It's also good to point out that lawsuits have been lost by tenants trying to scam LLs into letting them have pets with these doctors notes. The tenants have to prove that they have a disability that requires them to have an animal. Most of these reasons are in the FHA version "emotional problems". These are supposed to be for severe cases where the animal can make a significant difference, not just "wouldn't it be nice to have a dog". It was created for PTSD for rape victims and for people with severe phobias. It has obviously been abused to circumvent the no pet policies in many states.
FYI, if you get a "prescription" for a pet from a doctor for a tenant, check the doctor out, make sure it's legit, and make sure the doc is in a position to actually make a diagnosis for the condition. IE the podiatrist should not be diagnosing mental disorders and writing scripts for it!

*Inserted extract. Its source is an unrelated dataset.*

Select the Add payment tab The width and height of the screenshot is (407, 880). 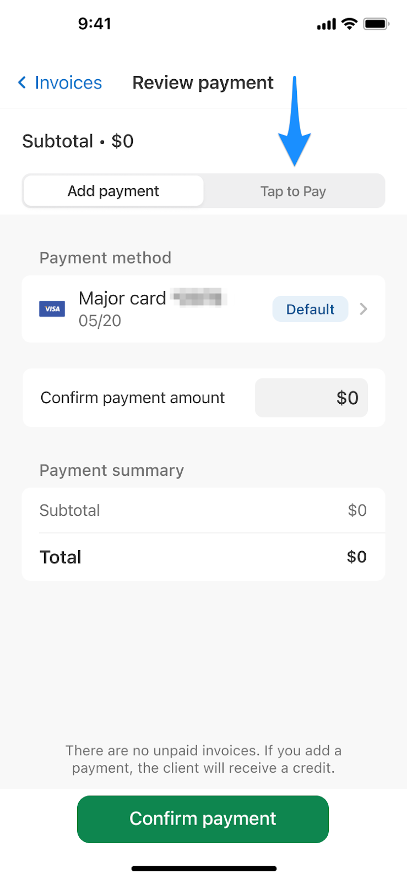(x=113, y=191)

Establishing that the support animal is necessary in order for tenant to use and enjoy the residence is critical. Courts have consistently held that a tenant requesting an emotional support animal as a reasonable accommodation must demonstrate a relationship between his or her ability to function and the companionship of the animal. Although the landlord is entitled to ask for supporting materials which document the need for an emotional support animal, federal law does not require the tenant to provide proof of training or certification of the animal. The two courts that have addressed this issue directly - the Court of Appeals for the Seventh Circuit and the U.S. District Court of Oregon - have held that the only requirements to be classified as a service animal under federal regulations are that the animal be (1) individually trained, and (2) work for the benefit of an individual with a disability.